In one chance meeting in Beijing, we went to Yuan Ming Yuan together with other friends.  Belton reminded me that during the time of the Ford Class, a few of us took Belton to Yuan Ming Yuan.  Back then, there was no gate and we just walked right up to the ruins of Yuan Ming Yuan.  I remember standing in front of the ruins as I told Belton of the history of how Yuan Ming Yuan was reduced to ruins by the looting English and French soldiers.  It was part of Century of Humiliation that I felt very strongly about as someone coming to the age at the onset of Chinese Economic Reform. I had the distinct memory that at the time I did not think Belton knew anything about that part of Chinese history, and he was struck by the depth of my feelings.  But I have no doubt that from the time of the Ford class, Belton had gained much insight about China and its people. He never told me that everything about China was great, but he had hope that China would continue on its path to greatness.  Did he think that China’s rise would not necessarily hurt the U.S.?  I would never know.  It is a shame that Belton did not leave behind a memoir of his time in China.  

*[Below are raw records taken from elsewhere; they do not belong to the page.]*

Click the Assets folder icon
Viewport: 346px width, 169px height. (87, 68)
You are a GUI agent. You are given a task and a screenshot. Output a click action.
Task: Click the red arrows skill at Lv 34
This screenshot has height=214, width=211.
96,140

When Belton retired from the Ohio State in 2011, I joined a group of friends in Columbus, Ohio for a surprise gathering to celebrate the occasion.  When we asked about his retirement plan, it became clear to us that Belton wanted to keep an active lifestyle.  Belton moved to Chicago soon after his retirement.  He could have stayed in Columbus, but he liked the cultural amenities that the Windy City could offer.  When I contacted him immediately after he moved to Chicago, he talked enthusiastically about attending performances by Chicago Symphony Orchestra and visiting the Art Institute.   In 2023 I visited Chicago for my niece’s graduation ceremony. I contacted Belton but wasn’t able to meet with him.  That was my last time communicating with him.  I knew at the time that Belton was in poor health.  I regret to this day that I wasn’t able to meet with him in Chicago.